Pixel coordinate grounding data
───

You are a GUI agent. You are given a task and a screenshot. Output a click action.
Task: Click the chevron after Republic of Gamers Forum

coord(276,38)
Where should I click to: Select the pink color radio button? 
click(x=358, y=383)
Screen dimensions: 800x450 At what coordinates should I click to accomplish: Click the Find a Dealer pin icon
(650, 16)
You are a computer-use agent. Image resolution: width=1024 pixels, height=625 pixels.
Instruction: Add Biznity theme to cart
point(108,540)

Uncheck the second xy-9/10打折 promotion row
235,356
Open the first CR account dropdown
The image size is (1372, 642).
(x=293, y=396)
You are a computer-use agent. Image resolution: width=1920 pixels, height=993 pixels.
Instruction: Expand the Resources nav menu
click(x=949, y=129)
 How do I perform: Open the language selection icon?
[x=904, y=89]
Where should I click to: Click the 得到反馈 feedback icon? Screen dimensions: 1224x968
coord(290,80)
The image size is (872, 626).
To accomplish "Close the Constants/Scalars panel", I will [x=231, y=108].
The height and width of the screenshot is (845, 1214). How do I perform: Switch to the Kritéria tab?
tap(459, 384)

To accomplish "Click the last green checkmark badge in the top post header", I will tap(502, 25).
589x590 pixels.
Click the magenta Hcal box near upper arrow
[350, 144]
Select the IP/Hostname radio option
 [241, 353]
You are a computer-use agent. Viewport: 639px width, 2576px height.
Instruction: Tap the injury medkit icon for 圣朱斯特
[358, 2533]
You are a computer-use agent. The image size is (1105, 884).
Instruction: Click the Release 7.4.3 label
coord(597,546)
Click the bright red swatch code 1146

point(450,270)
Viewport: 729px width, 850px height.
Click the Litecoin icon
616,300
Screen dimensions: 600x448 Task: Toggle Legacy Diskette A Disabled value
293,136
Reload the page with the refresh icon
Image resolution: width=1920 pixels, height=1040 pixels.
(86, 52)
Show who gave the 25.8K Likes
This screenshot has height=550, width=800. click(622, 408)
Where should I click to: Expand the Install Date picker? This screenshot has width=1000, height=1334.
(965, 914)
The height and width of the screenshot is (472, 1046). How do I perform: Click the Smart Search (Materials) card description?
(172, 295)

───

List every line above that contains the word "Viewport".

> **Worked solution**
You are a computer-use agent. Viewport: 639px width, 2576px height.
Viewport: 729px width, 850px height.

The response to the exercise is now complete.